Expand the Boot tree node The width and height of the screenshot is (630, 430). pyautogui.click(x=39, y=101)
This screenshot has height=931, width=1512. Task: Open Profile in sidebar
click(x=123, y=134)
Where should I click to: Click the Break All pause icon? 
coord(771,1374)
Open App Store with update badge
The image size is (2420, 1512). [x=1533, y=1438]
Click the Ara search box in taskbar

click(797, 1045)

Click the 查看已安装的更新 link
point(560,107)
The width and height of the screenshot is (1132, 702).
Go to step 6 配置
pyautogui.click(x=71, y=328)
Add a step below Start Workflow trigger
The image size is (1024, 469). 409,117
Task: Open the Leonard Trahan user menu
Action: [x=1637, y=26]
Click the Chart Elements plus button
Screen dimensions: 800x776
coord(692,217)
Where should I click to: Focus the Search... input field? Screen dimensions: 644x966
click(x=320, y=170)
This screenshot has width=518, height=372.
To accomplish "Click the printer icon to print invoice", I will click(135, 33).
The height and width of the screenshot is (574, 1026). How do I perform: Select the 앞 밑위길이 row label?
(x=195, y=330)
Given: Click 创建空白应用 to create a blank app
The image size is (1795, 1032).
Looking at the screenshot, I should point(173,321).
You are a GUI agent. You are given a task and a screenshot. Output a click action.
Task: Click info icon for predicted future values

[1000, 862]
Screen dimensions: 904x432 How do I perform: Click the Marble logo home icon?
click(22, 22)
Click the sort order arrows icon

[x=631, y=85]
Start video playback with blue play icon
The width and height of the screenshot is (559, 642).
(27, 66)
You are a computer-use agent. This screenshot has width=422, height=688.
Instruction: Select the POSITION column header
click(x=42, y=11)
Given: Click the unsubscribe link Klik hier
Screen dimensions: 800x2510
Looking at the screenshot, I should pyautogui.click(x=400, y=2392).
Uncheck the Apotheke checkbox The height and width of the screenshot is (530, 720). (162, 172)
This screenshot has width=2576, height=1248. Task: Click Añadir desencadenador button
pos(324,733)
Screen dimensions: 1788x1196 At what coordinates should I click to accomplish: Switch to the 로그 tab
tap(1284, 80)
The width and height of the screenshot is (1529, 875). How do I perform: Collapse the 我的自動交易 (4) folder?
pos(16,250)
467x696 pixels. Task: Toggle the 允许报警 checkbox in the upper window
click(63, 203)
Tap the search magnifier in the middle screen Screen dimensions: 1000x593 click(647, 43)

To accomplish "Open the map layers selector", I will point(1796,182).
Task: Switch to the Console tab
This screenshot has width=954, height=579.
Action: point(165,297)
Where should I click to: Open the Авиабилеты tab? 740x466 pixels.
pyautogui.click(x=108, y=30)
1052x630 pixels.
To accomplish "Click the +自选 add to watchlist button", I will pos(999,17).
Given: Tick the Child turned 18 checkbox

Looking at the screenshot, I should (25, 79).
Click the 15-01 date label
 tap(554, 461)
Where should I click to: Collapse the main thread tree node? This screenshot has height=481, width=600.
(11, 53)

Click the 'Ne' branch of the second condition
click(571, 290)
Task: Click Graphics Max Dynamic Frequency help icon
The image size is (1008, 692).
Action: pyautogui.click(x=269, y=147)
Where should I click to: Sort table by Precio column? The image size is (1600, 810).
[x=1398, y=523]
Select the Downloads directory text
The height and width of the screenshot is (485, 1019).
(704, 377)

★ ★ ★ ★

PROBLEM REQUIREMENTS> Reproduce the stretch from the line containing "Click the 'Ne' branch of the second condition" through the end of the rows, substituting "tooltip icon" for "help icon" and leaving everything else unchanged.

TASK ANSWER>
Click the 'Ne' branch of the second condition
click(571, 290)
Task: Click Graphics Max Dynamic Frequency tooltip icon
The image size is (1008, 692).
Action: pyautogui.click(x=269, y=147)
Where should I click to: Sort table by Precio column? The image size is (1600, 810).
[x=1398, y=523]
Select the Downloads directory text
The height and width of the screenshot is (485, 1019).
(704, 377)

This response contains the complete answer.